Psychologist and author Rollo May observed, “Communication leads to community, that is, to understanding, intimacy, and mutual valuing.”
The connection between accountants and their clients is an important relationship in the business world. Not only do clients trust their accountants with detailed — potentially embarrassing — financial secrets, they also expose many of their business decisions, including the good, the bad, and the ugly.
Like all relationships, in order for “mutual valuing” to occur, we need to start with effective, transparent communication, especially when connecting with clients. Here are some top tips for improving communication with accounting clients, so you can create an effective sense of community and understanding.

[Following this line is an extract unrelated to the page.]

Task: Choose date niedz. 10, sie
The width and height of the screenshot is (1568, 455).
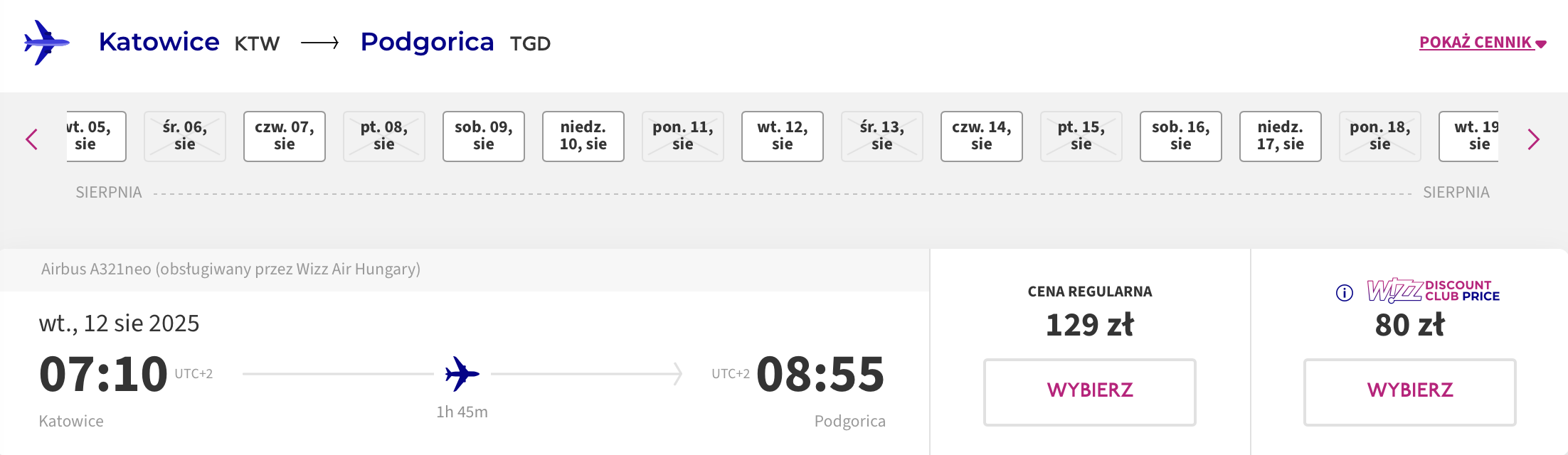Action: point(583,136)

Why transparent client communication is important for tax and accounting firms
Because trust is central to communication between CPA firms and clients, transparency needs to be the foundation of your communication style. Transparency breeds trust because it lets your client know that you aren’t trying to hide anything.

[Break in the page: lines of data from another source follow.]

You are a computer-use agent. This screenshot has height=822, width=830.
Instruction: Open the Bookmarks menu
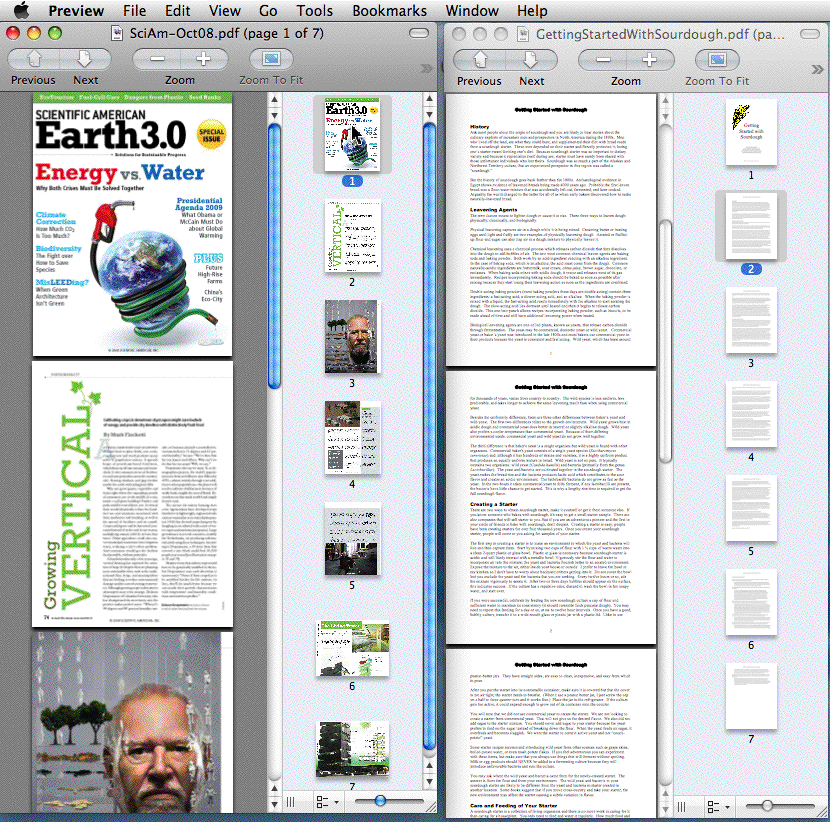[x=389, y=11]
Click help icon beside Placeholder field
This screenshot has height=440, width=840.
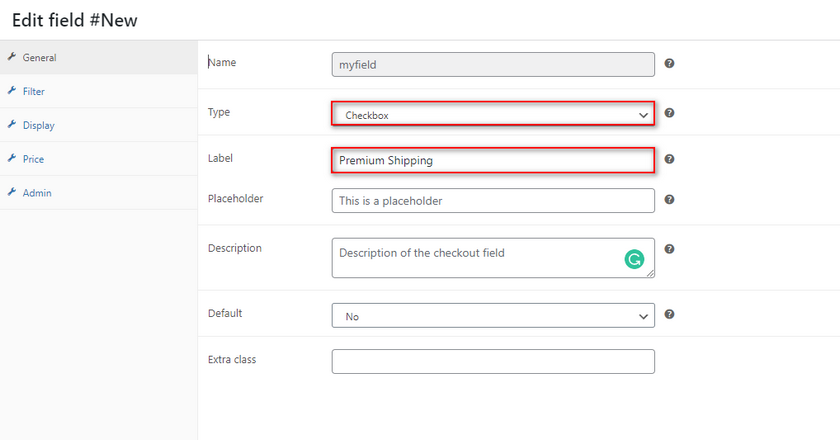pyautogui.click(x=669, y=199)
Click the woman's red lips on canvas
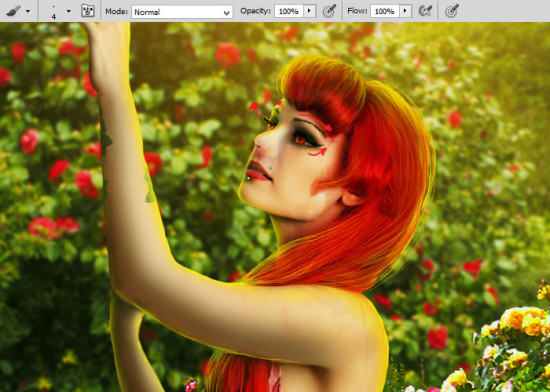550x392 pixels. (258, 171)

Maintaining transparency can be a challenge, however, particularly when you have to deliver disappointing news. But this is when your candidness may be most appreciated, and this principle also applies when you make a mistake. When you’re transparent with your clients, you honor them and their intellect, which prevents you from coming across as condescending or dismissive.
5 tips for accountants to improve client communication
Improving client communication boils down to putting yourself in their shoes and then crafting your interactions accordingly.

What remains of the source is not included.